==== EXERCISE INPUT

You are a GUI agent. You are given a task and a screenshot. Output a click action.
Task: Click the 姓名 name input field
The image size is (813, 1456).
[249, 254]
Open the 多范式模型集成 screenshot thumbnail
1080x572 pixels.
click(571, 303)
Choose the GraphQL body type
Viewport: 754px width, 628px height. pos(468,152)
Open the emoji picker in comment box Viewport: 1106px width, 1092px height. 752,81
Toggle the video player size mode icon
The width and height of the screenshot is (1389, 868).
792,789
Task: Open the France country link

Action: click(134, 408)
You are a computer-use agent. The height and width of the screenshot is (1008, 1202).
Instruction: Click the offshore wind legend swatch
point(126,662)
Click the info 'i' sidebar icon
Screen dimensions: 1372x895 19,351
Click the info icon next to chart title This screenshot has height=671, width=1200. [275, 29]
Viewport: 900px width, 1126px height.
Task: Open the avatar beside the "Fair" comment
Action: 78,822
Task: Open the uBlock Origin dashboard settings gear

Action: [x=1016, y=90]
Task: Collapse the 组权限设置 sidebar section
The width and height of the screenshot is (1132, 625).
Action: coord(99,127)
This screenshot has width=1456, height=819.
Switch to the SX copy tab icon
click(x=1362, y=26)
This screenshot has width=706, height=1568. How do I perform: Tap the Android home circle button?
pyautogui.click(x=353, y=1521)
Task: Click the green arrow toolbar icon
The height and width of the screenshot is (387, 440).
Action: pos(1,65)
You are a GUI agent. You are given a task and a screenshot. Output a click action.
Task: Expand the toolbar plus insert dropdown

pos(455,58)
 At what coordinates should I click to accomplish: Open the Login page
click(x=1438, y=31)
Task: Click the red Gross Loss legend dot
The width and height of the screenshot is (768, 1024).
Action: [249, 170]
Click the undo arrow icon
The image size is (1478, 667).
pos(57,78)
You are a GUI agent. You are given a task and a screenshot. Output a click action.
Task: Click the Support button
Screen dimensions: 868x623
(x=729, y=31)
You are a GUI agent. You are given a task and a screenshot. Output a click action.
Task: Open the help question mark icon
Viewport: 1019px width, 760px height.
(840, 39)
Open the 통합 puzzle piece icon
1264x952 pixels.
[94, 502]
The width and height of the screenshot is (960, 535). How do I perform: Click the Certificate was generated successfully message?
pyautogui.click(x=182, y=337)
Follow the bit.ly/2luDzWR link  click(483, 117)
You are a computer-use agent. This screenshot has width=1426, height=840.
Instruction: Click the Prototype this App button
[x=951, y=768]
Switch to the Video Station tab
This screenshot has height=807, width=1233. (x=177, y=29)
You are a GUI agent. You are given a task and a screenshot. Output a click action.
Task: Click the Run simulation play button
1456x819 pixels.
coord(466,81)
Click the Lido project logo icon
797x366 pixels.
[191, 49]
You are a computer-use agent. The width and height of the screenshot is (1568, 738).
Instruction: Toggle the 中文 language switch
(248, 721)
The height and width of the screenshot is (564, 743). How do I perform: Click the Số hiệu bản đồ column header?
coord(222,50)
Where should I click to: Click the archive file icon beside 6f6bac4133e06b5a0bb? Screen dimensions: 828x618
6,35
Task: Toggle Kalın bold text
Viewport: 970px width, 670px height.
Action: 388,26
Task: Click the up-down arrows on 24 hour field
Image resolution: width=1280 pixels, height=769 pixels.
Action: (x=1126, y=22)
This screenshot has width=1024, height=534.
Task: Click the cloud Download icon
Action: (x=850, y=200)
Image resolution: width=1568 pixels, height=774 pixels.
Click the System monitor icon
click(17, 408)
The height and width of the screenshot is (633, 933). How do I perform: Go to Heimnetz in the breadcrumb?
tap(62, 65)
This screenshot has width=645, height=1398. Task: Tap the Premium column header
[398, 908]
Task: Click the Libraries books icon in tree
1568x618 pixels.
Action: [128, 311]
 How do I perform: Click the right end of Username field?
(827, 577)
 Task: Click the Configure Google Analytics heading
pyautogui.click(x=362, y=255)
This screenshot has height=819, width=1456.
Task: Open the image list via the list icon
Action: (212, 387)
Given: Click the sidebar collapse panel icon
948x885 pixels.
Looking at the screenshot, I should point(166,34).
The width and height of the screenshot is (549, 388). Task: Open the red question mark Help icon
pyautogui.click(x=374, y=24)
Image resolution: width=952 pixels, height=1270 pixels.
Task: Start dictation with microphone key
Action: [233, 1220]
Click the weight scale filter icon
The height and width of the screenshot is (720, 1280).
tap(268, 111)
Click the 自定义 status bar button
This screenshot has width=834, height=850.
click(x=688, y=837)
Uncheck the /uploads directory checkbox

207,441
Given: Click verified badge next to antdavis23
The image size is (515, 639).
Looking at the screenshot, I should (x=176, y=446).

========

→ AIM OF THE EXERCISE:
Precisely as given, transcribe all of the entries above.

→ SOLUTION:
You are a GUI agent. You are given a task and a screenshot. Output a click action.
Task: Click the 姓名 name input field
The image size is (813, 1456).
[249, 254]
Open the 多范式模型集成 screenshot thumbnail
1080x572 pixels.
click(571, 303)
Choose the GraphQL body type
Viewport: 754px width, 628px height. pos(468,152)
Open the emoji picker in comment box Viewport: 1106px width, 1092px height. 752,81
Toggle the video player size mode icon
The width and height of the screenshot is (1389, 868).
792,789
Task: Open the France country link

Action: click(134, 408)
You are a computer-use agent. The height and width of the screenshot is (1008, 1202).
Instruction: Click the offshore wind legend swatch
point(126,662)
Click the info 'i' sidebar icon
Screen dimensions: 1372x895 19,351
Click the info icon next to chart title This screenshot has height=671, width=1200. [275, 29]
Viewport: 900px width, 1126px height.
Task: Open the avatar beside the "Fair" comment
Action: 78,822
Task: Open the uBlock Origin dashboard settings gear

Action: [x=1016, y=90]
Task: Collapse the 组权限设置 sidebar section
The width and height of the screenshot is (1132, 625).
Action: coord(99,127)
This screenshot has width=1456, height=819.
Switch to the SX copy tab icon
click(x=1362, y=26)
This screenshot has width=706, height=1568. How do I perform: Tap the Android home circle button?
pyautogui.click(x=353, y=1521)
Task: Click the green arrow toolbar icon
The height and width of the screenshot is (387, 440).
Action: pos(1,65)
You are a GUI agent. You are given a task and a screenshot. Output a click action.
Task: Expand the toolbar plus insert dropdown

pos(455,58)
 At what coordinates should I click to accomplish: Open the Login page
click(x=1438, y=31)
Task: Click the red Gross Loss legend dot
The width and height of the screenshot is (768, 1024).
Action: [249, 170]
Click the undo arrow icon
The image size is (1478, 667).
pos(57,78)
You are a GUI agent. You are given a task and a screenshot. Output a click action.
Task: Click the Support button
Screen dimensions: 868x623
(x=729, y=31)
You are a GUI agent. You are given a task and a screenshot. Output a click action.
Task: Open the help question mark icon
Viewport: 1019px width, 760px height.
(840, 39)
Open the 통합 puzzle piece icon
1264x952 pixels.
[94, 502]
The width and height of the screenshot is (960, 535). How do I perform: Click the Certificate was generated successfully message?
pyautogui.click(x=182, y=337)
Follow the bit.ly/2luDzWR link  click(483, 117)
You are a computer-use agent. This screenshot has width=1426, height=840.
Instruction: Click the Prototype this App button
[x=951, y=768]
Switch to the Video Station tab
This screenshot has height=807, width=1233. (x=177, y=29)
You are a GUI agent. You are given a task and a screenshot. Output a click action.
Task: Click the Run simulation play button
1456x819 pixels.
coord(466,81)
Click the Lido project logo icon
797x366 pixels.
[191, 49]
You are a computer-use agent. The width and height of the screenshot is (1568, 738).
Instruction: Toggle the 中文 language switch
(248, 721)
The height and width of the screenshot is (564, 743). How do I perform: Click the Số hiệu bản đồ column header?
coord(222,50)
Where should I click to: Click the archive file icon beside 6f6bac4133e06b5a0bb? Screen dimensions: 828x618
6,35
Task: Toggle Kalın bold text
Viewport: 970px width, 670px height.
Action: 388,26
Task: Click the up-down arrows on 24 hour field
Image resolution: width=1280 pixels, height=769 pixels.
Action: (x=1126, y=22)
This screenshot has width=1024, height=534.
Task: Click the cloud Download icon
Action: (x=850, y=200)
Image resolution: width=1568 pixels, height=774 pixels.
Click the System monitor icon
click(17, 408)
The height and width of the screenshot is (633, 933). How do I perform: Go to Heimnetz in the breadcrumb?
tap(62, 65)
This screenshot has width=645, height=1398. Task: Tap the Premium column header
[398, 908]
Task: Click the Libraries books icon in tree
1568x618 pixels.
Action: [128, 311]
 How do I perform: Click the right end of Username field?
(827, 577)
 Task: Click the Configure Google Analytics heading
pyautogui.click(x=362, y=255)
This screenshot has height=819, width=1456.
Task: Open the image list via the list icon
Action: (212, 387)
Given: Click the sidebar collapse panel icon
948x885 pixels.
Looking at the screenshot, I should point(166,34).
The width and height of the screenshot is (549, 388). Task: Open the red question mark Help icon
pyautogui.click(x=374, y=24)
Image resolution: width=952 pixels, height=1270 pixels.
Task: Start dictation with microphone key
Action: [233, 1220]
Click the weight scale filter icon
The height and width of the screenshot is (720, 1280).
tap(268, 111)
Click the 自定义 status bar button
This screenshot has width=834, height=850.
click(x=688, y=837)
Uncheck the /uploads directory checkbox

207,441
Given: Click verified badge next to antdavis23
The image size is (515, 639).
Looking at the screenshot, I should (x=176, y=446).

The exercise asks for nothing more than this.